[PROBLEM TO SOLVE]:
The goal is a clean copy of all the data below, with pictures dropped and everything else retyped exactly.

[RECORDS FOR THIS TASK]:
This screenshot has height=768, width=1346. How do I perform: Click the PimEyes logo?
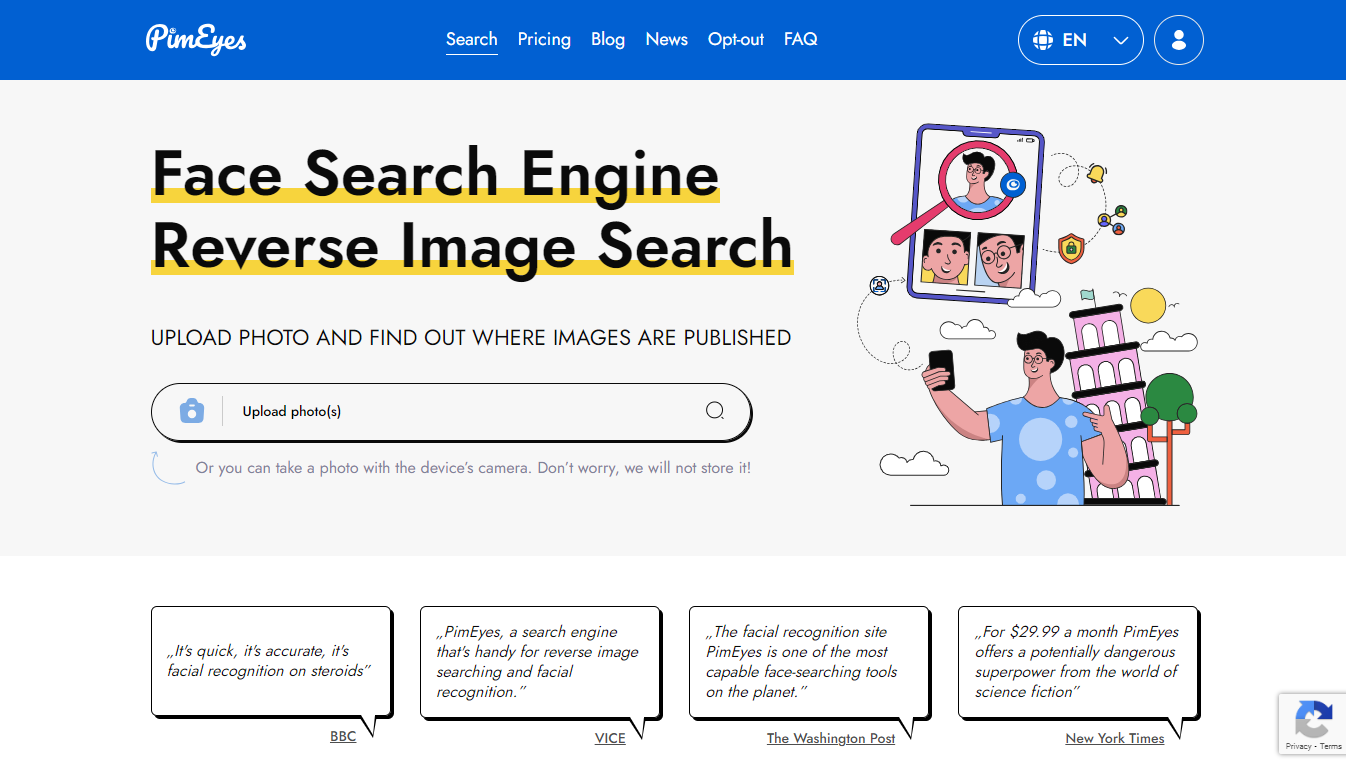(196, 39)

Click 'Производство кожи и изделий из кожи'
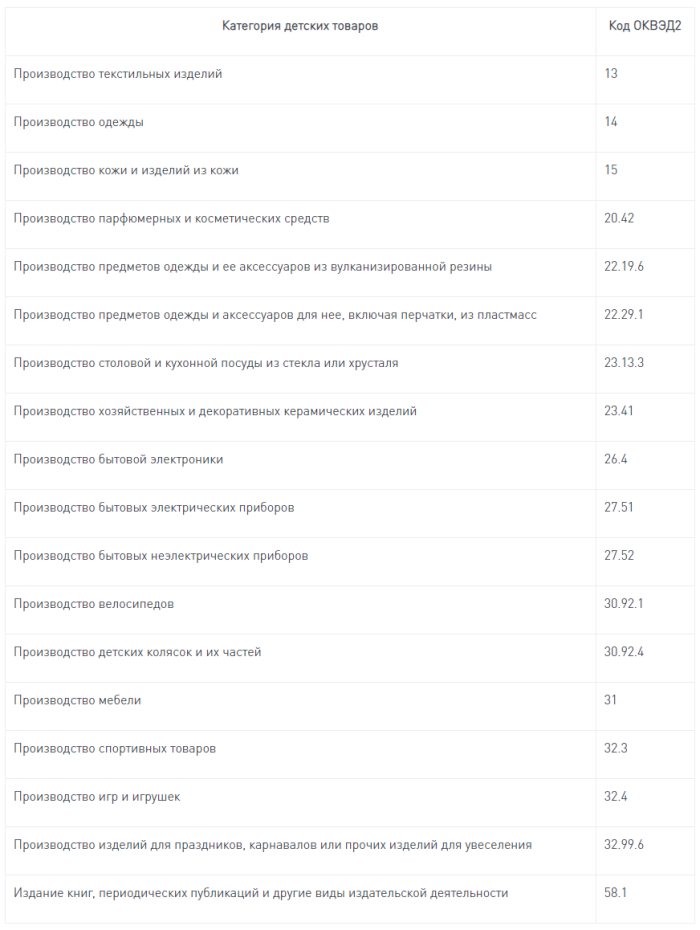(126, 170)
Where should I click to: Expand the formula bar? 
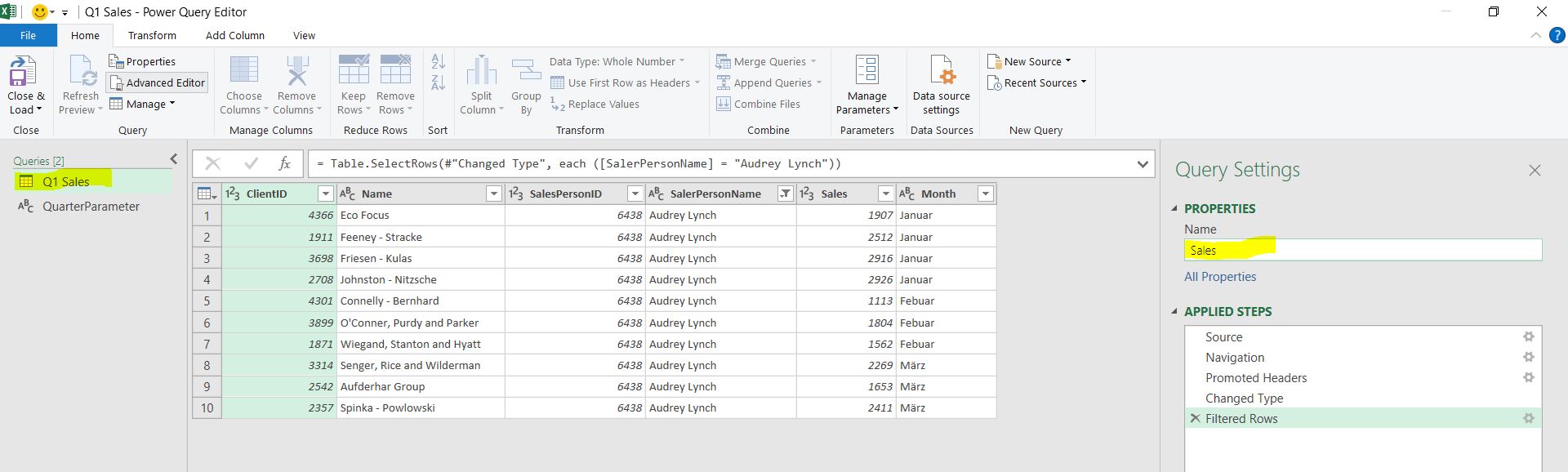coord(1143,164)
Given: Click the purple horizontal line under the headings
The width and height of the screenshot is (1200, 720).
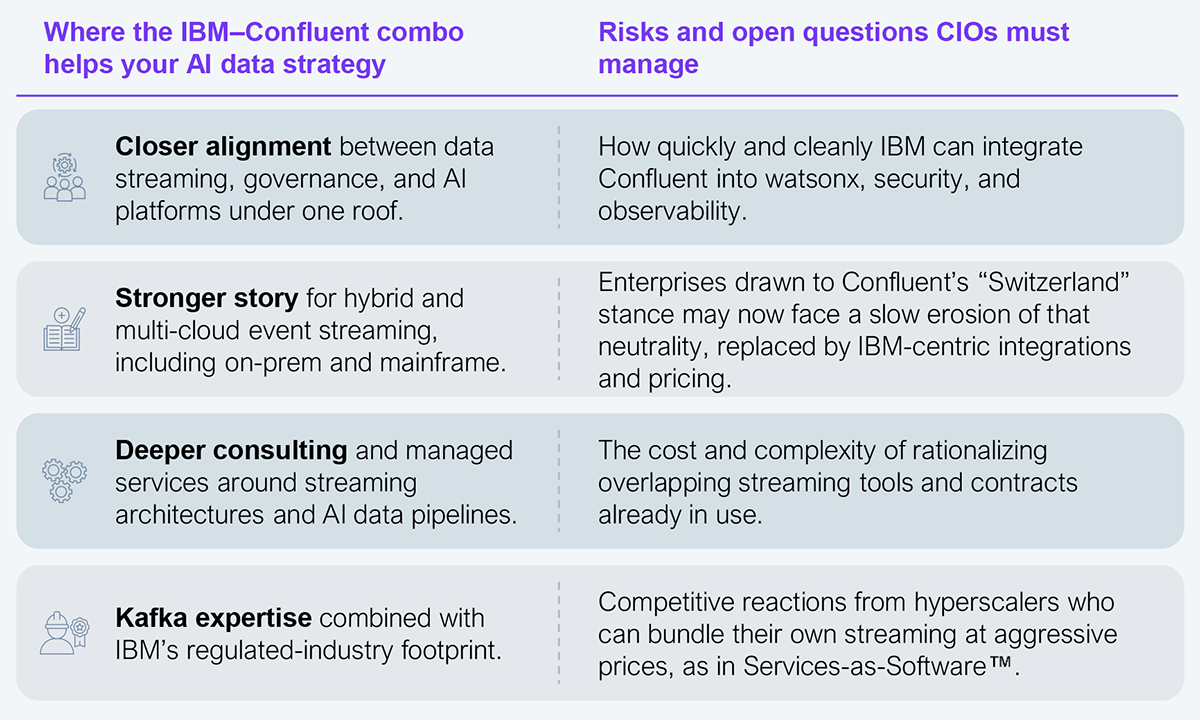Looking at the screenshot, I should pyautogui.click(x=600, y=95).
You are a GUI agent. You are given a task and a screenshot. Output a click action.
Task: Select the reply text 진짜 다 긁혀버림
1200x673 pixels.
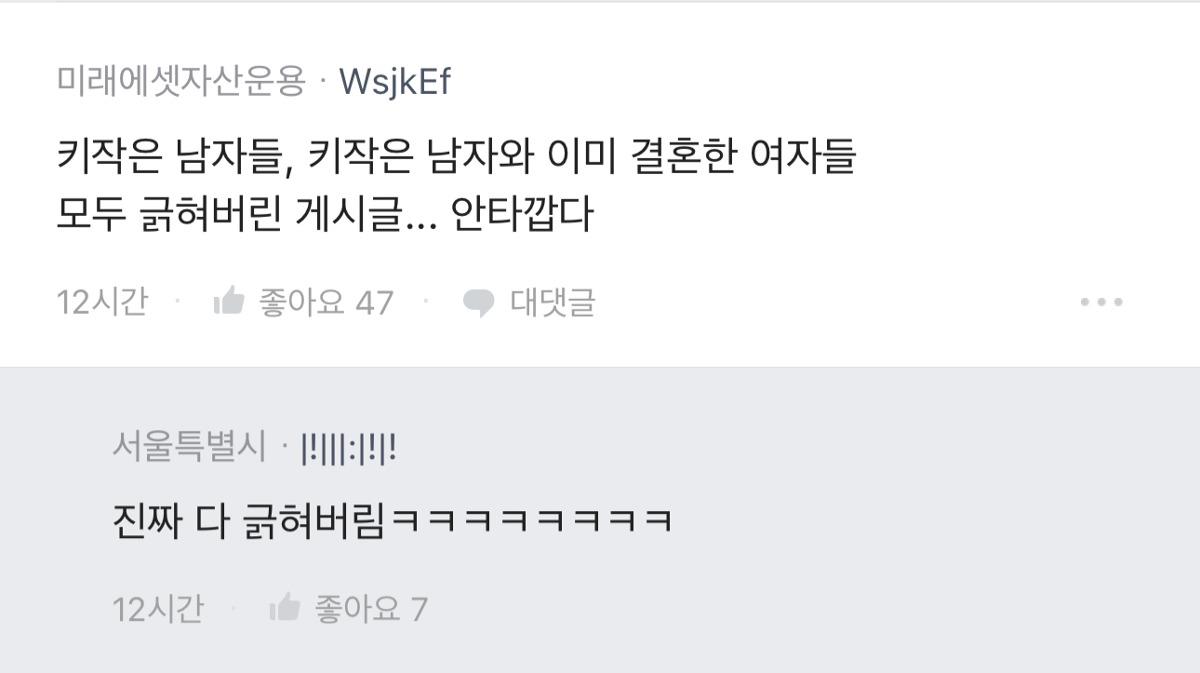tap(248, 523)
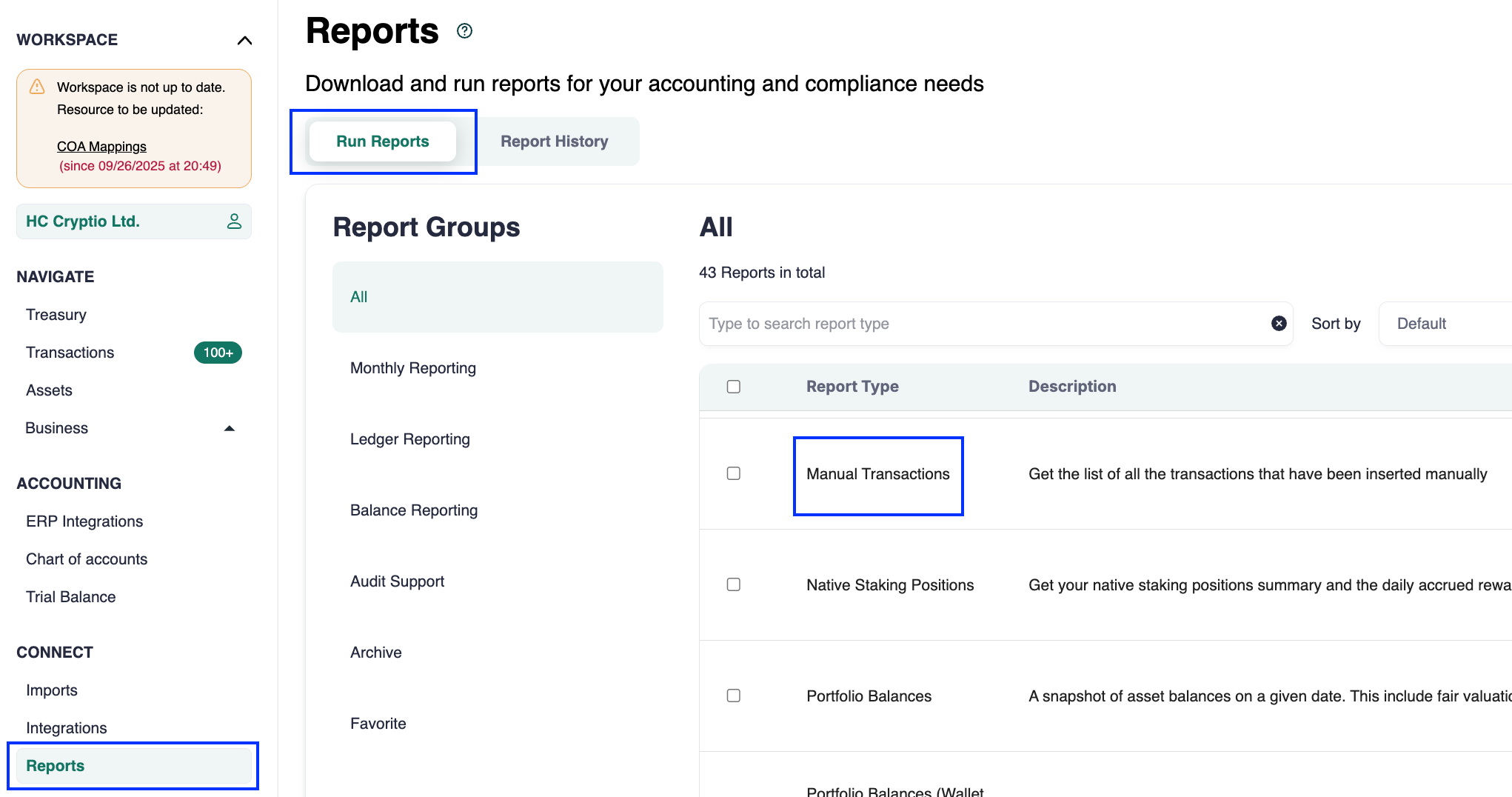Open the Audit Support report group

(x=397, y=581)
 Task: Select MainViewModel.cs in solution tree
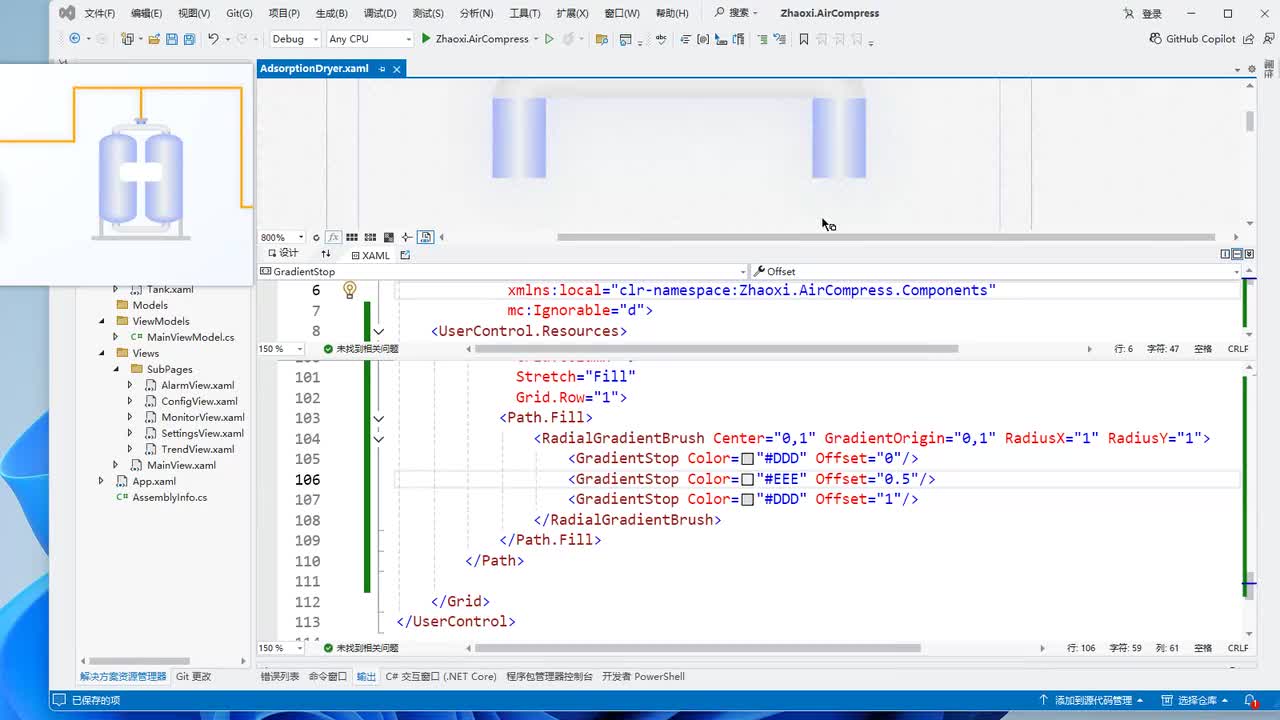point(190,337)
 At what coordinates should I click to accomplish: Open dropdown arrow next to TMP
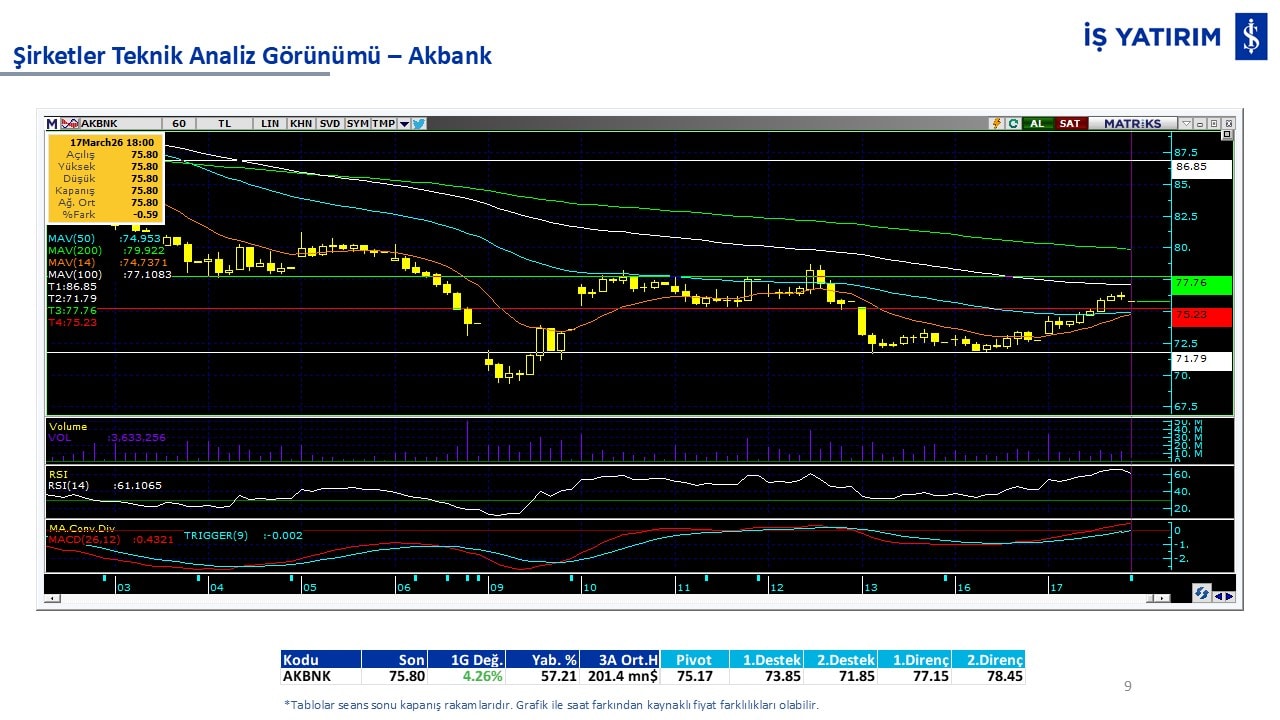tap(404, 124)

[FINISHED EXERCISE]:
This screenshot has height=768, width=1346. How do I perform: Click the PimEyes logo?
(196, 39)

Click 'Производство кожи и изделий из кожи'
(126, 170)
Where should I click to: Expand the formula bar? 
coord(1143,164)
Given: Click the purple horizontal line under the headings
The width and height of the screenshot is (1200, 720).
Looking at the screenshot, I should pyautogui.click(x=600, y=95).
You are a GUI agent. You are given a task and a screenshot. Output a click action.
Task: Select the reply text 진짜 다 긁혀버림
1200x673 pixels.
tap(248, 523)
Open the Audit Support report group

(x=397, y=581)
 Task: Select MainViewModel.cs in solution tree
point(190,337)
 At what coordinates should I click to accomplish: Open dropdown arrow next to TMP
tap(404, 124)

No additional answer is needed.